:: Document excerpt ::

Yes, there aren’t many kana-only words yet, but

  1. Users have been promised more of them, for better or worse, meaning people will have to face more of those in their lesson and review queues
  2. Working through additional tasks you have no interest in – even if they’re really easy and can be quickly finished – can be very frustrating over time, especially if you have to repeat them, and that’s not counting the need to get them right to eliminate them permanently ASAP (typos and non-accepted answers are a killer)

If there’s anyone who doesn’t believe me on point #2, just go try Duolingo for a language you’re no longer a beginner in. Being forced to clear items you already know, when you’re anxious to get to new knowledge, is not fun. Obviously though, this depends on your personality and how you approach learning Japanese, but I can definitely see why some people wouldn’t like it, particularly if they don’t have much time for Japanese every day.

The difference here – which has been raised elsewhere – is that kanji mnemonics in WK build on each other, so it can be argued that knowing the earlier mnemonics is necessary to use the rest of WK. It’s much harder to argue that for kana-only vocabulary.

:::
:: Entries supplied ::

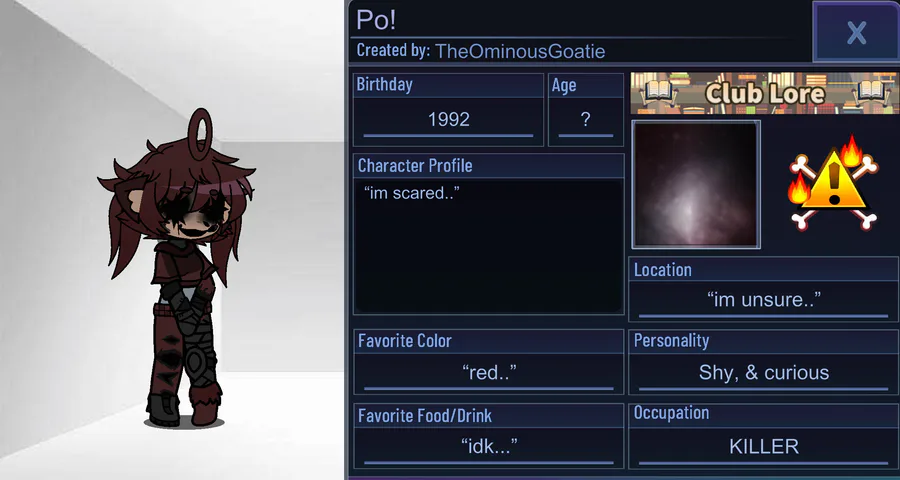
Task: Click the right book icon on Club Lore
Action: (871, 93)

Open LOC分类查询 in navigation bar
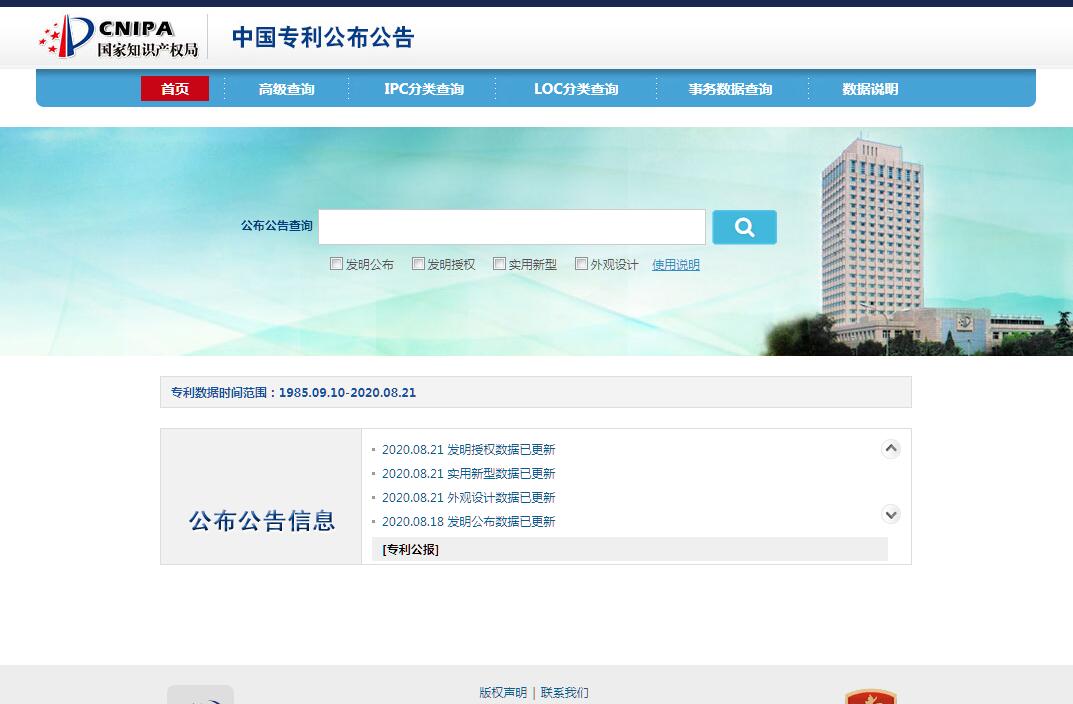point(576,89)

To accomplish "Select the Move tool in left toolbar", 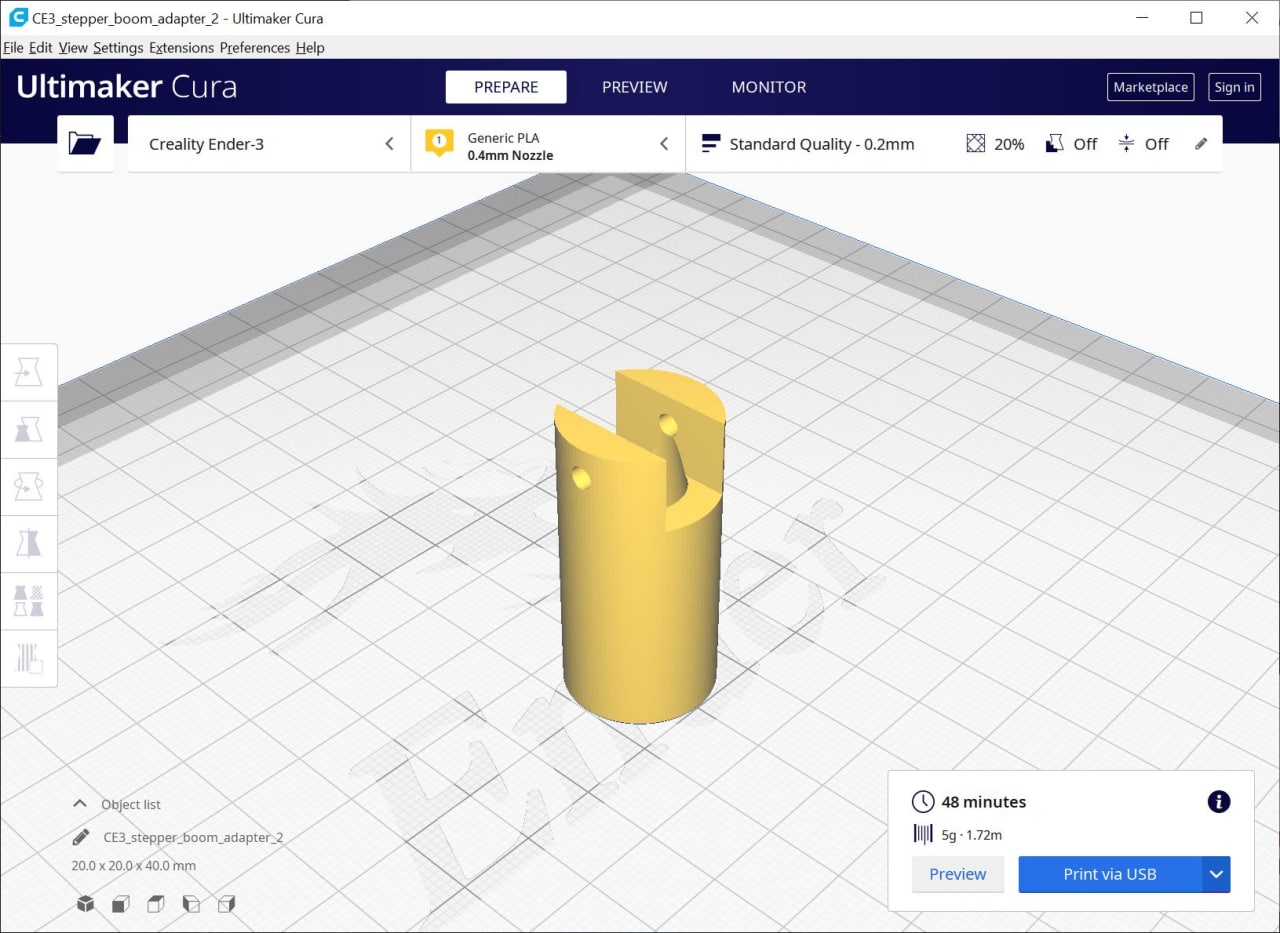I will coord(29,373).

:::
:: Entries supplied ::

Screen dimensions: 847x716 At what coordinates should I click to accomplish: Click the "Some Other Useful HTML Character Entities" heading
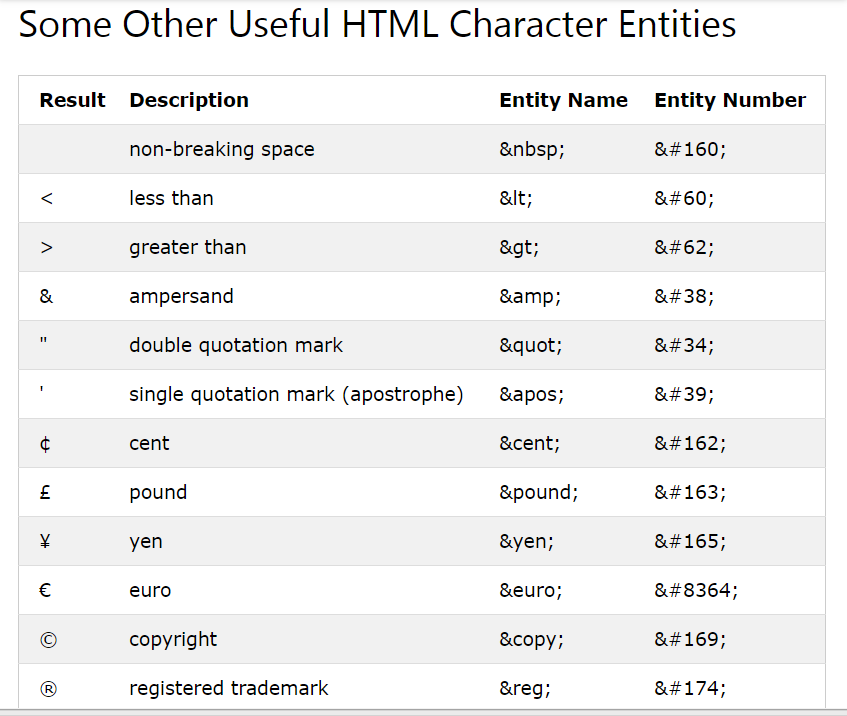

:::

### Written instruction A
In the post about kana-only vocabulary, what does the writer suggest trying in order to check point #2?
### Written instruction B
Continue the post about kana-only vocabulary from where it stops.

### Written answer A
Trying Duolingo for a language you're no longer a beginner in.

### Written answer B
Again, the problem here is the fact that it’s taking so long to make these words optional when they’re supposed to be optional (as per what the WK Team has said). Changing the vision of WK is fine, and adding more kana-only words is fine, but there needs to be consideration for what users want and need, along with what they’ve been promised. Even if we acknowledge that kana-only vocabulary can be a good thing – though I’m still going to tell you as a native Chinese speaker holding an N1 cert that most of my struggles with Japanese have been related to verbs written in kanji with unexpected readings, not kana-only words, onomatopoeia being the only real exception – the fact that advanced users are getting words like 恓悌 in their queues shows the way they’ve been inserted into the system leaves much to be desired.

Anyhow, I guess this is why I don’t usually bother with SRSes, especially ones I can’t control. I’d rather get a context-rich resource to build my basic knowledge, then sweat it out looking new things up while aiming for maximum understanding so most of it sticks. I make mnemonics if I need to, and then I move on. Eventually I either stop forgetting the word, or I stop encountering it in my textbooks/in the wild. But maybe that’s just me.

In the meantime, guess I’ll be a little more insufferable and suggest this one more time, for the people who don’t want kana-only vocab:

I would do it myself, but like I said, I don’t use the SRS. Current things I’ve heard:

  • Reorder Omega
  • Third-party apps like Tsukurame (or something like that???)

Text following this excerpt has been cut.